Saí à rua durante a maior festa de Lisboa, o Santo António, para entrevistar pessoas e explorar o sotaque lisboeta.
TRANSCRIÇÃO
Se perguntarmos a um madeirense, um transmontano ou a uma tripeira se eles acham que têm sotaque, eles não só respondem que sim, têm sotaque, como até têm um certo orgulho no seu sotaque.
No entanto, aqui em Lisboa, é comum as pessoas acharem que não têm sotaque ou que falam o “português neutro”.
Estamos em pleno Santo António, a maior festa de Lisboa, e como tal é a ocasião ideal para falar sobre o sotaque lisboeta!
Vou explicar porque é que os lisboetas acham que não têm sotaque, vou falar sobre algumas das características mais evidentes do sotaque de Lisboa, e vou aproveitar o ambiente de festa que se vive na cidade para entrevistar alguns lisboetas!
Eu queria perguntar-lhe uma coisa: acha que nós lisboetas temos sotaque? Temos um sotaque muito forte, um sotaque neutro?
Um sotaque neutro. Sim, não temos aquele sotaque não muito carregado do açoreano, não temos aquele sotaque das pessoas do Norte… Temos ali aquele sotaque mais neutro.
Eu acho que é neutro, acho que percebe-se muito bem…
Assim a comparar…
Comparado com o Norte e com os Alentejanos…
Somos mais neutros…
Acho que sim.
Achas que é muito forte, que é um sotaque neutro?
Eu acho que está tão enraizado em mim, que não consigo fazer uma apreciação… Normalmente eu noto mais diferença é quando eu vou a outros sítios onde têm outro sotaque.
Como pudemos ver, muitos lisboetas acham que não têm sotaque ou que o seu sotaque é o mais neutro. Mas porque é que será?

- **Linhas de dados**:
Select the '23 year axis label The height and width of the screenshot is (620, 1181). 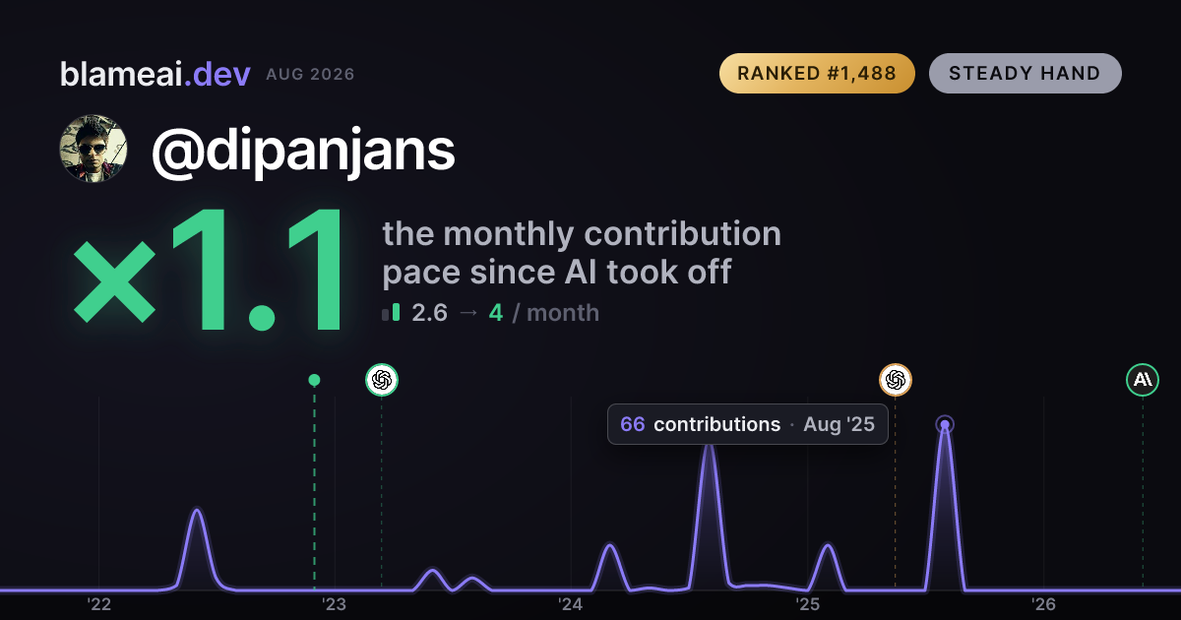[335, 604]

* * *

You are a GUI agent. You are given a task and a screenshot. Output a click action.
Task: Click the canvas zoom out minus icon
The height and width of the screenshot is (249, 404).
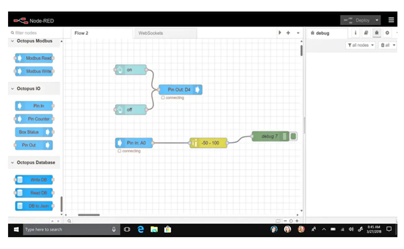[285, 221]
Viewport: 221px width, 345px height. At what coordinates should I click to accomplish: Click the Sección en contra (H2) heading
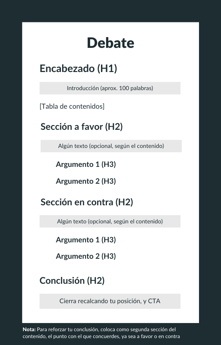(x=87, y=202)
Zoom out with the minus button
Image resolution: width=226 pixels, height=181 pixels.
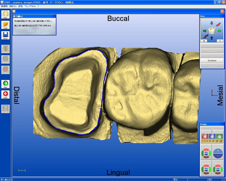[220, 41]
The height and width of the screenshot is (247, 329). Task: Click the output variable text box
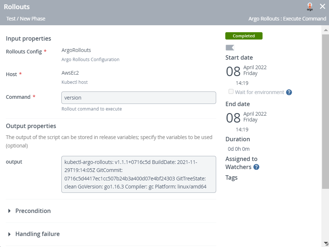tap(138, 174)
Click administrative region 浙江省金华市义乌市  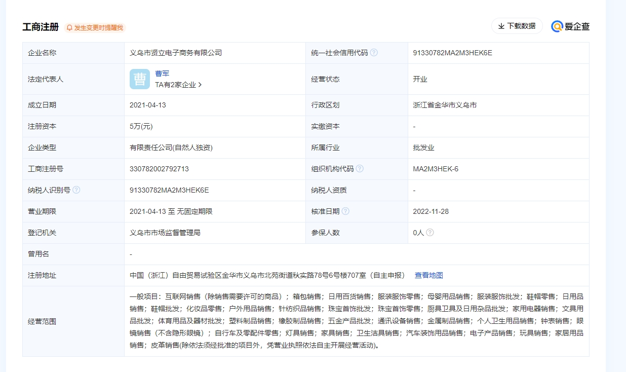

* * *

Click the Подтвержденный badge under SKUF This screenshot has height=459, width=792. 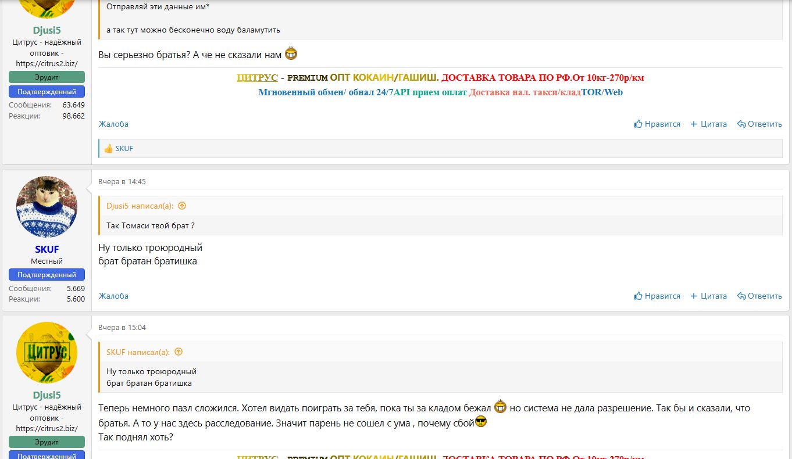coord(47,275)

- **A fazer**: Na transcrição sobre o sotaque lisboeta, acima, indique, por favor, todas as palavras que designam naturais de uma região ou cidade portuguesa.

- **Resposta**:
madeirense
transmontano
tripeira
lisboeta(s)
açoreano
Alentejanos